< Previous by Date | Date Index | Next by Date > |
< Previous in Thread | Thread Index | Next in Thread > |
I think the mutex being recursive (at
least on windows) makes the order of the incrementing of mSize important. (Same
thread can lock it more than once) I also think that the ‘while’ used in
non-timed getNext should have been ‘if’ because mCondition’s role is to tell us
the Fifo is no longer empty. The main problem I think is the usage of
mFifo.empty(). The whole point for creating AbstaractFifo
instead of using std::deque directly is the fact that std::deque is not
synchronized, so checking it’s site in conditions of the synchronized version
seems wrong. From: Scott Godin
[mailto:slgodin@xxxxxxxxxxxx] I don’t think the while SHOULD be required
– but it will cause the code to check mFifo.empty() after the condition is
signaled – that’s why it will fix the problem. It is a temporary
solution. If someone can explain why the while() is used in non-timed
getNext and it makes sense – then maybe this will be a permanent solution – I
just don’t understand it’s purpose yet (if everything is working as planned). I don’t see how the order of the
incrementing of mSize is important – it is incremented within a mutex and later
check within a mutex. See the first line of the fn’s Lock
lock(mMutex); (void) lock; - this will cause a mutex to be locked
until the variable lock goes out of scope. Scott From: Micky Kaufmann
[mailto:micky@xxxxxxxxxxx] Thanks for the answer and thanks for
pointing me to the right getNext(int ms). However now I’m more confused: If I understand correctly you’re not
asking why there’s a while in getNext() but int your fixed getnext(int ms). As I see it getNext(int ms) pops an
element from the fifo if and only if such an element exists in the timeslot
described by ‘ms’. So the change from ‘if’ to ‘while’ seems
wrong because if mfifo is not empty we don’t have to wait for a signal. If line 44 should be changed from ‘if
(mfifo.empty())’ should be changed to ‘if (mSize==0)’ otherwise there’s no
point in using ‘mSize’. (I still think that line 23 should be
similarly changed from ‘while (mFifo.empty())’ to while (mSize==0)) Another solution is to make sure ‘mSize++’
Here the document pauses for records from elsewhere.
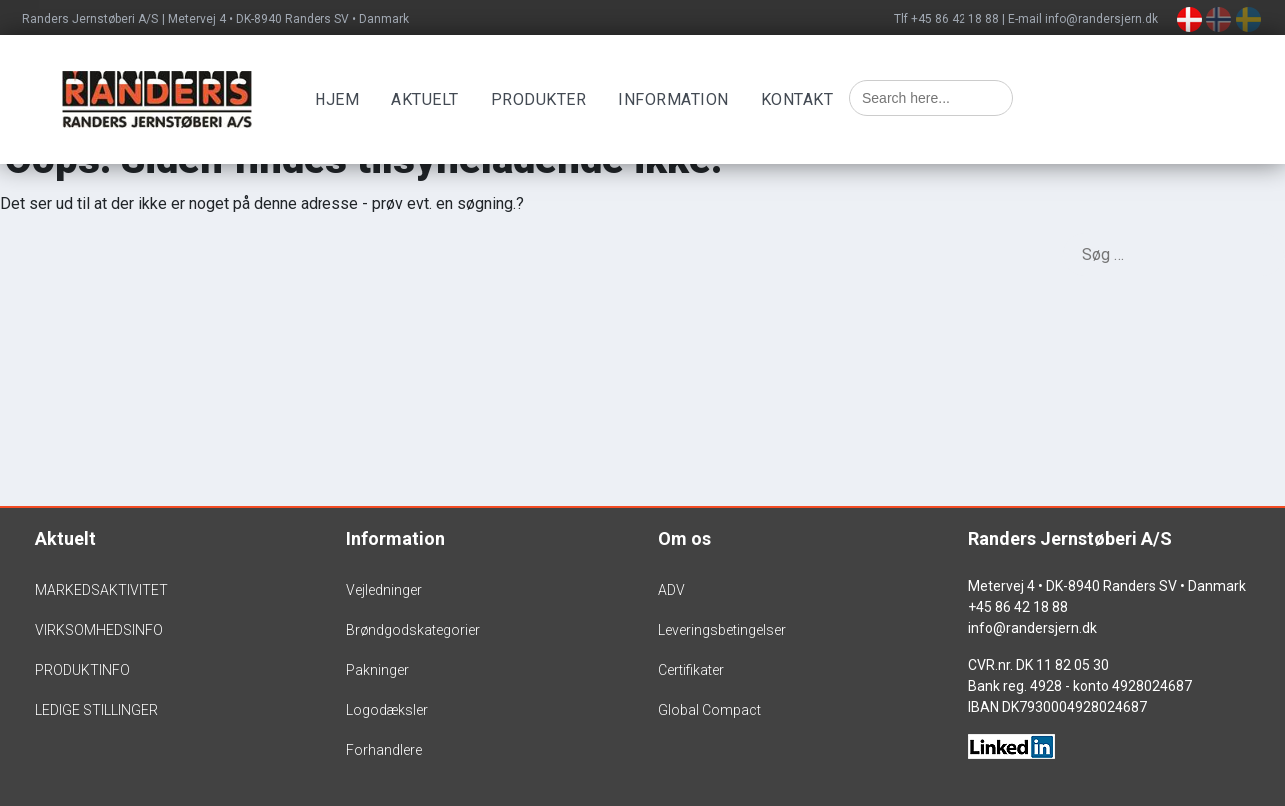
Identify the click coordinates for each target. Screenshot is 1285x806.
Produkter (539, 99)
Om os (684, 538)
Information (673, 99)
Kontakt (797, 99)
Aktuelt (425, 99)
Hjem (337, 99)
should always appear a line before the line that adds an element to ‘mFifo’. I think that even if the bug is in
Condition class for windows, the AbstractFifo should also be changed ASAP. If I’m wrong I’ll be glad to understand
where my mistake is. Thanks again, Micky From: Scott Godin
[mailto:slgodin@xxxxxxxxxxxx] I’ve noticed this problem too.
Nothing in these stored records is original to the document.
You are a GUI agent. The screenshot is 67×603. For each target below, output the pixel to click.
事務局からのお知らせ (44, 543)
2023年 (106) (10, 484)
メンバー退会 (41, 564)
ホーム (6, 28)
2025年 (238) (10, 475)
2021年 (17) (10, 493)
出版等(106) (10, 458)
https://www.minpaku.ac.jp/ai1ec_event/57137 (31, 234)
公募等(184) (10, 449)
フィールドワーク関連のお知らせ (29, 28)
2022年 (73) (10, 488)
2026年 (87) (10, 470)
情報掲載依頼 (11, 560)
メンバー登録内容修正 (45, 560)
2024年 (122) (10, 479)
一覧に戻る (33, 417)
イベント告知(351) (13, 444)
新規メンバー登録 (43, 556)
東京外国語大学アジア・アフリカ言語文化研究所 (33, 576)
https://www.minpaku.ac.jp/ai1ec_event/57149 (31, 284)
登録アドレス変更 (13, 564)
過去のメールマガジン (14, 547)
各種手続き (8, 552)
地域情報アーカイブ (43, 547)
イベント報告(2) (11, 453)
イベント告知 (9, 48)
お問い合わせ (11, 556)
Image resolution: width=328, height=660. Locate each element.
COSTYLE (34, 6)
I’m pretty sure it’s Windows specific. There is relatively new code in
the Condition class for Windows. Also AbstractFifo.getNext(timeout) with
a timeout hasn’t been used much inside the stack itself. Note: The while (mFifo.empty()) line
you are referencing is from getNext() with no parameters – but the assertion
happens in getNext(timeout). The temporary fix I’ve been using is to
change line 44 from If (mFifo.empty()) to While
(mFifo.empty()) This more closely matches what getNext()
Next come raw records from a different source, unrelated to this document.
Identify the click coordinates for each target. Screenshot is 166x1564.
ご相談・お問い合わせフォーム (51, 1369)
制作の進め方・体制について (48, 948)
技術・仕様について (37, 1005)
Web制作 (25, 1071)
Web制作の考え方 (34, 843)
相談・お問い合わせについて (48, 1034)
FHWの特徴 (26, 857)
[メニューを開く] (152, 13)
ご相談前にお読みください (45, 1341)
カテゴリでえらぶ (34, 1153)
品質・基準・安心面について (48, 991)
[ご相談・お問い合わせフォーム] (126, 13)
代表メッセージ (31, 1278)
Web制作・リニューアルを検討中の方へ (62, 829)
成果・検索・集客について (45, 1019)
without a timeout is doing. Although I’m not entirely sure why getNext is
even using a while statement. Can anyone explain that? My best guess it that there is a bug a
with the windows Condition – such that it will signal, even though nothing has
been added to the Fifo. I plan to look at this closer this week. Note: The mSize counter is always
adjusted within a Mutex – so its value should be properly maintained and
protected. Scott From: Micky Kaufmann
[mailto:micky@xxxxxxxxxxx] I’m working on windows, visual studio 7.1
(Maybe the problem is with the Mutex being recursive?) Still
what troubles me in the AbstractFifo is the fact that the while condition is ‘ while (mFifo.empty()) ’ but the assert is not on mFifo. So it seems that the while
condition should be ‘ while (mSize!=0)
’. The bug appears when a client tries to
reach a non registered contact - the server tries to skip remaining stages of a
transaction and terminate it but it fails... Here’s the stack trace: >
repro.exe!_NMSG_WRITE(int rterrnum=10) Line
195 C
repro.exe!abort() Line 44 + 0x7 C
repro.exe!_assert(const char * expr=0x00a652b0, const char *
filename=0x00a65298, unsigned int lineno=57) Line
306 C
repro.exe!resip::AbstractFifo::getNext(int ms=100) Line 57 +
0x1a C++
repro.exe!resip::TimeLimitFifo<resip::Message>::getNext(int ms=100)
Line 143 +
0xc C++
repro.exe!repro::Proxy::thread() Line 67 + 0xd C++
repro.exe!threadWrapper(void * threadParm=0x000e06dc) Line 34 + 0xd C++
kernel32.dll!7c80b50b()
ntdll.dll!7c96e0d4()
kernel32.dll!7c8399f3() And here is the debug info produces by
repro: INFO | 20050522-110727.926 |
c:\sip\repro\Debug\repro.exe | REPRO:APP | 1724 | proxy.cxx:133 | Inserting new
RequestContext tid=28CA0A6D1F57474F96CCF80478461139 -> RequestContext:
identity= candidates=[] count=1 final=0 INFO | 20050522-110727.941 |
c:\sip\repro\Debug\repro.exe | REPRO:APP | 1724 | locationserver.cxx:50 |
LocationServer monkey : no registered target for sip:33@xxxxxxxxxxxxxxxxxxx
send 480 INFO | 20050522-110732.705 |
c:\sip\repro\Debug\repro.exe | RESIP:TRANSACTION | 3356 |
TransactionState.cxx:357 | discarding stray response: SipResp: 200
tid=c0a800190131c9b142904bd40000751c0000000a cseq=OPTIONS / 10 from(wire) INFO | 20050522-110732.986 |
c:\sip\repro\Debug\repro.exe | REPRO:APP | 1724 | requestcontext.cxx:49 |
RequestContext::process(TransactionTerminated) 28CA0A6D1F57474F96CCF80478461139
: RequestContext: identity= candidates=[] count=1 final=1 Assertion failed: mSize != 0, file
.\os\AbstractFifo.cxx, line 57 INFO | 20050522-110752.699 |
c:\sip\repro\Debug\repro.exe | RESIP:TRANSACTION | 3356 |
TransactionState.cxx:357 | discarding stray response: SipResp: 200
tid=c0a800190131c9b142904be800006a170000000b cseq=OPTIONS / 11 from(wire) INFO | 20050522-110812.724 |
c:\sip\repro\Debug\repro.exe | RESIP:TRANSACTION | 3356 |
TransactionState.cxx:357 | discarding stray response: SipResp: 200
tid=c0a800190131c9b142904bfc000056860000000c cseq=OPTIONS / 12 from(wire) From: Can you get a stack trace this?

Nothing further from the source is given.